## To do
Reproduce the rows below verbatim, omitting the pictures from your copy.

● ● ● ● ●

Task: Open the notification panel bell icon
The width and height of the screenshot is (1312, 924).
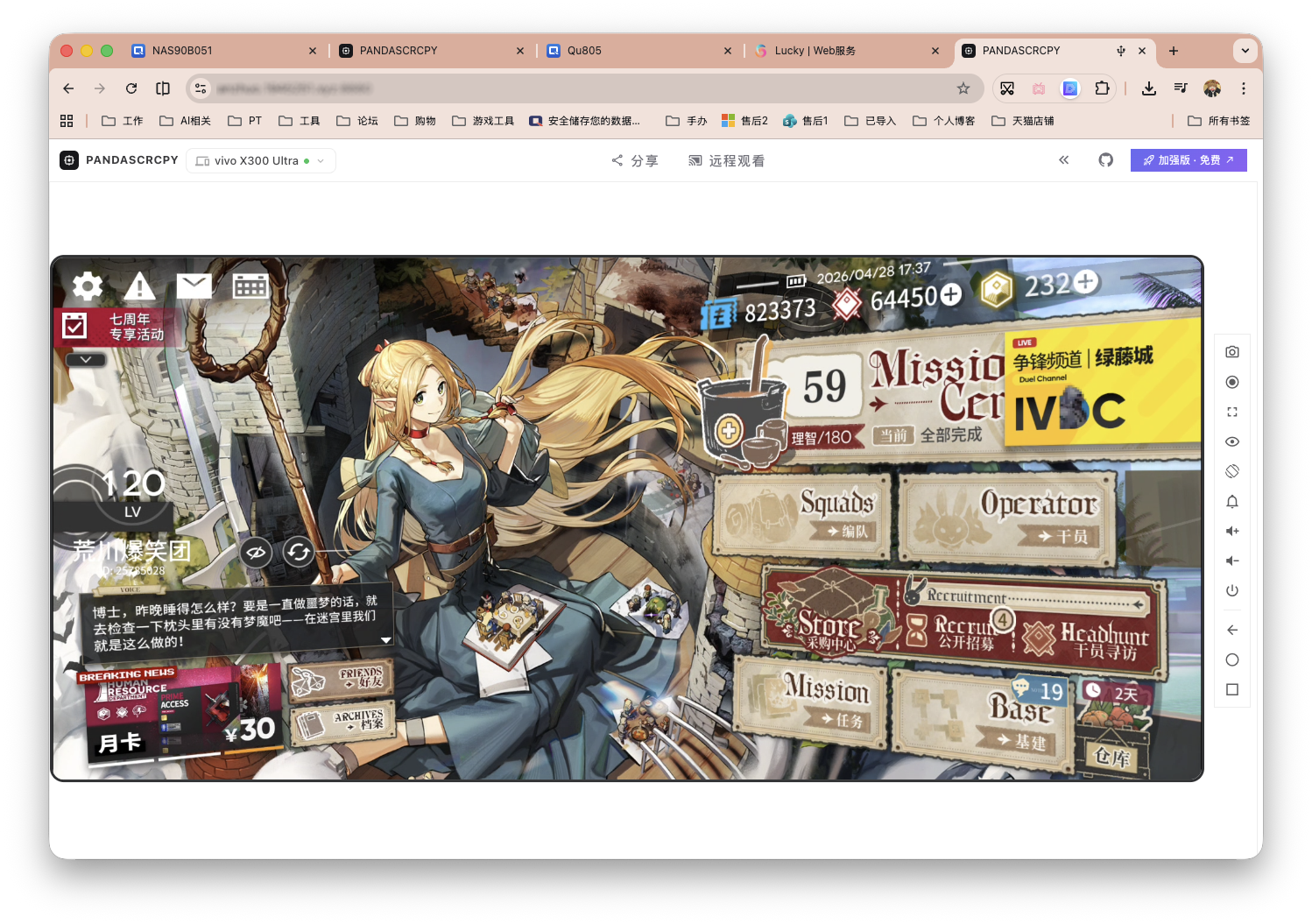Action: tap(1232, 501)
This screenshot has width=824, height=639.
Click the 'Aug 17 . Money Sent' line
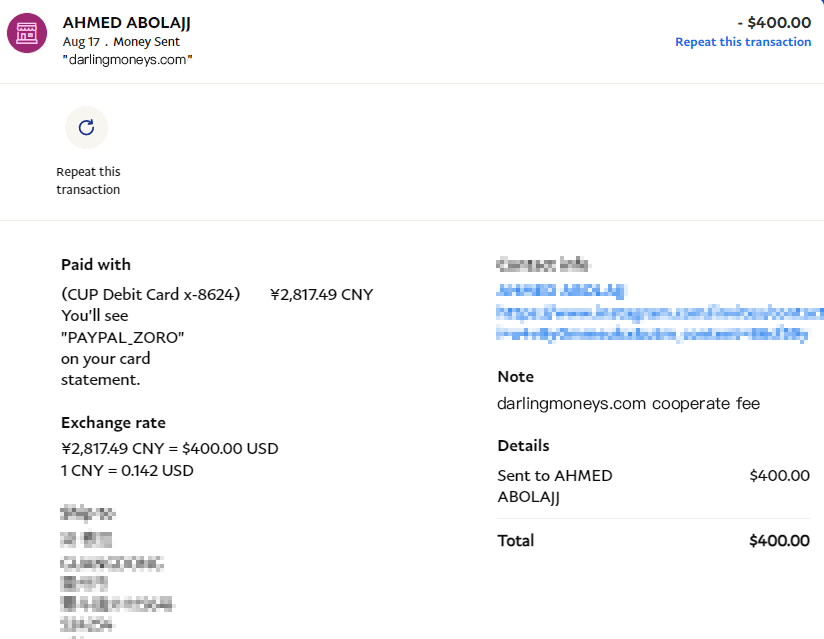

● ● ● ● ●

## Exercise solution
Task: Open the notification panel bell icon
The width and height of the screenshot is (1312, 924).
Action: tap(1232, 501)
This screenshot has width=824, height=639.
Click the 'Aug 17 . Money Sent' line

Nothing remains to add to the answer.